Smutna historia Elizy i Marcely - jedynej pary lesbijek, która oszukała kościół i ożenił się w 1901 roku

Na pierwszy rzut oka był to zwykły ślub, nawet kapłan kościoła San Jorge nie zauważył nic dziwnego. Ale tak naprawdę pan młody był kobietą. Ceremonia odbyła się w 1901 r., A związek Elizy i Marcely pozostaje jedynym znanym małżeństwem tej samej płci w historii hiszpańskiego Kościoła katolickiego. Ale triumf pary nad konserwatywnymi obyczajami Hiszpanii w XX wieku nie był długi.


Źródło: BBC

Eliza Sánchez Loriga i Marcela Gracia Ibeas spotkali się po raz pierwszy podczas studiów w La Corunie i zakochali się w sobie. Rodzina była zaniepokojona relacją Marcela i została wysłana do Madrytu. Co prawda, według historyka Narciso de Gabrieli, który napisał książkę o parze, dziewczyny znalazły się w wiejskich szkołach oddalonych o kilka kilometrów. Więc Eliza mogła odwiedzić Marcelę codziennie po zajęciach..

W tym czasie para miała sprytny plan. Po pierwsze, wyjaśnili innym, że wypadali. A Marcela, która według de Gabrieli była w ciąży z nieznanym mężczyzną, oznajmiła, że ​​zamierza poślubić swoją kuzynkę Elizę. Tak właśnie pojawił się Mario w historii - młody człowiek z La Coruny, który rzekomo dorastał w Londynie w ateistycznej rodzinie.

Z krótką fryzurą i męskim garniturem, Eliza, pod imieniem Mario, przyszła do kościoła, aby zostać ochrzczonym i wziąć ślub z Marselą. Narciso de Gabriel stwierdza, że ​​małżeństwo zostało zarejestrowane i jest nadal ważne.

Niestety dla pary ich ślubny portret pojawił się na głównej stronie lokalnej gazety pod nagłówkiem "Ślub bez pana młodego". Niechciana reklama zmusiła małżeństwo do ucieczki do Portugalii, gdzie Marcela urodziła córkę. Pod groźbą ekstradycji do Hiszpanii, procesu i kary więzienia, w 1902 r. Para wsiadła na statek i udała się do Buenos Aires. Tam Eliza próbowała poślubić starszego bogatego Duńczyka, ale podejrzewał ją o oszustwo. De Gabriel mówi, że po tym szlak pary jest zagubiony, z wyjątkiem notatki w meksykańskiej gazecie, która mówi, że Eliza popełniła samobójstwo w Veracruz.

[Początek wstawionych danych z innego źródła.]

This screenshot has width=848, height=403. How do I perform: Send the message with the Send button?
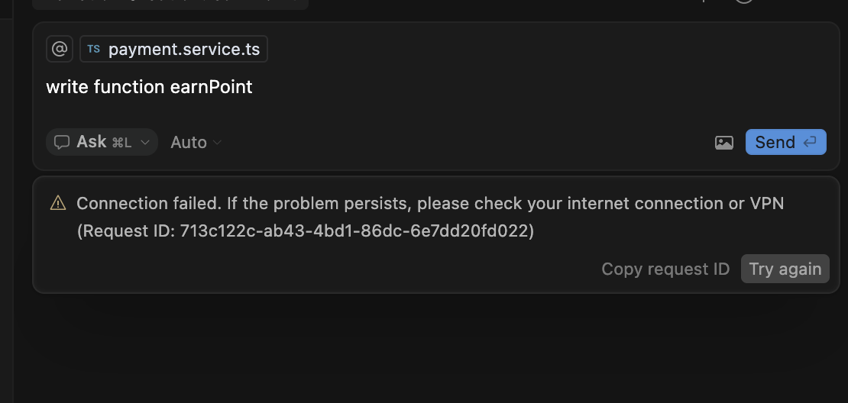786,142
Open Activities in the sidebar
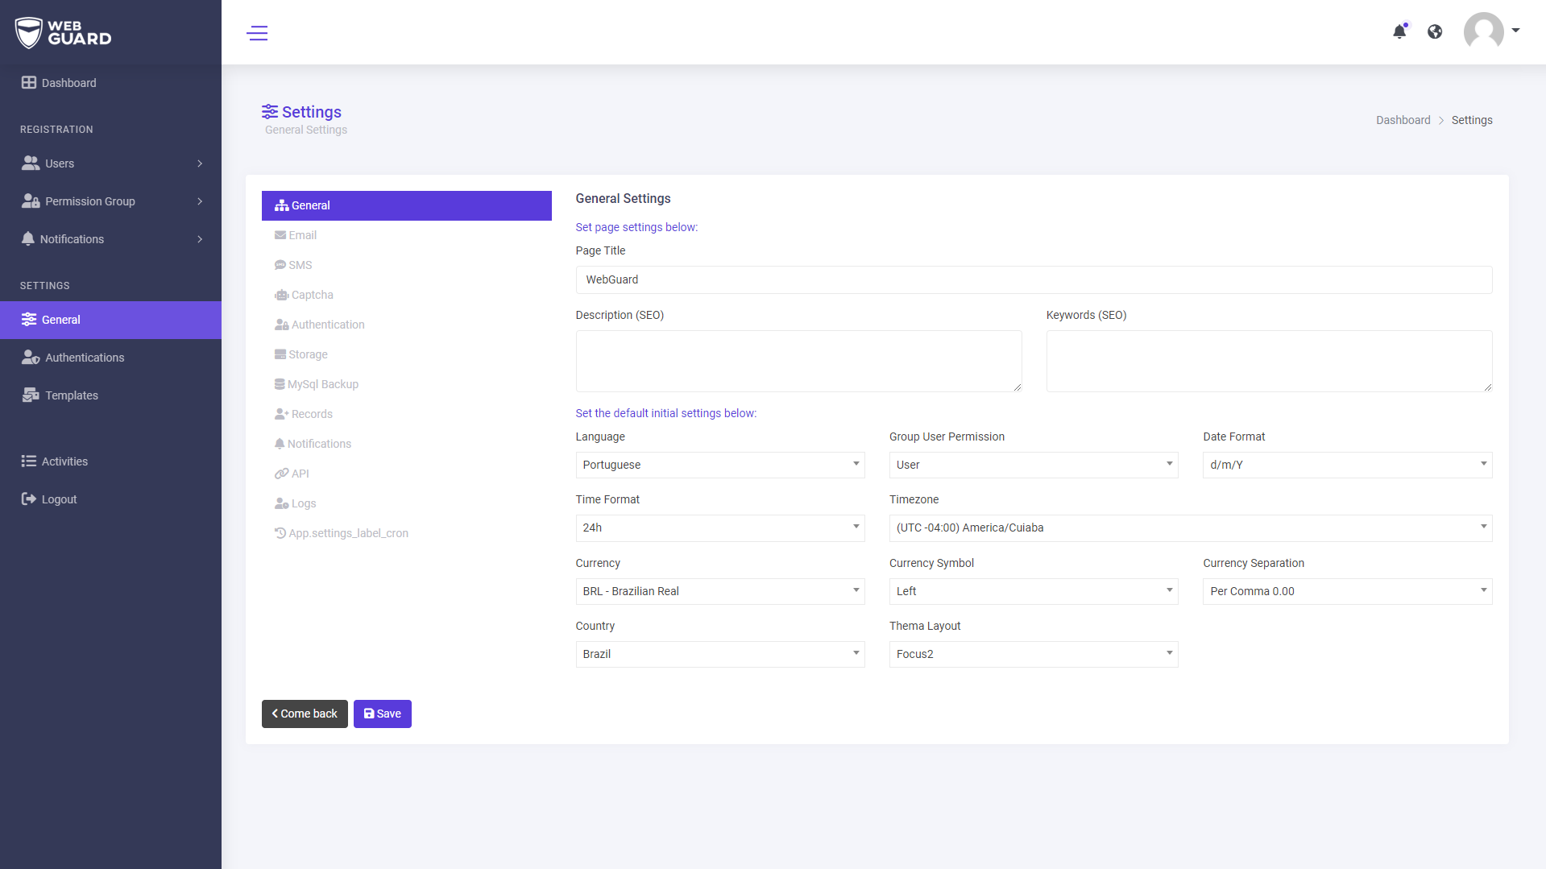The height and width of the screenshot is (869, 1546). [x=64, y=461]
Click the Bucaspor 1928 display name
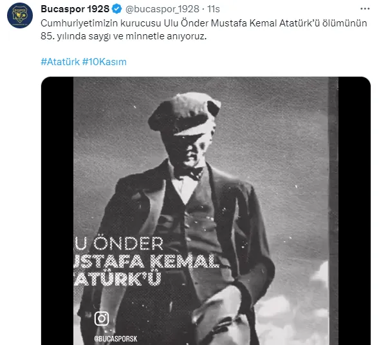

Historia Elizy i Marcely stała się podstawą filmu hiszpańskiej reżyser Isabel Coixet "Book Store" z Emily Mortimer i Bill Nyi w głównych rolach.

Inmaculada Mujica Flores - socjolog i psycholog, dyrektor stowarzyszenia LGBT "Aldarte" uważa, że ​​film jest rzadką okazją, aby zwrócić uwagę na problemy lesbijek.

"Gdyby ta historia dotyczyła dwóch gejów, jestem pewna, że ​​zyskałaby ona duży rozgłos: my, lesbijki, nie mamy praktycznie żadnych wzorców w Hiszpanii wśród polityków, aktorek czy artystów, nawet gdy Franco był u władzy, a homoseksualiści byli prześladowani, Pozostaliśmy niewidzialni, dopiero gdy zaczęliśmy protestować w latach 80., lesbijki "pojawiły się w Hiszpanii".

Mujica Flores mówi, że prawo gwarantujące prawa LGBT w Hiszpanii jest ważne, aby historia Marcelli i Elizy nigdy się nie powtórzyła.

"Wielu nadal ukrywa swoją orientację, a ci, którzy zawarli małżeństwa homoseksualne, nie biorą urlopu z powodu obawy przed zwolnieniem"..

Reżyserka, Isabel Coixet, mówi, że temat jej filmu nie jest całkiem normalny..

"Nie ma zbyt wielu historii o miłości między kobietami, ale to nie jest manifest, to naturalne, że piszę historie o kobietach, ale producenci wciąż pytają dlaczego, nie zadają pytań reżyserowi filmu w Dunkierce, ale pytają mnie:" Dlaczego chcesz zrobić film? o dwóch kobietach, które pobrały się w 1901 roku? "Daj spokój, chłopaki, są też bohaterami!"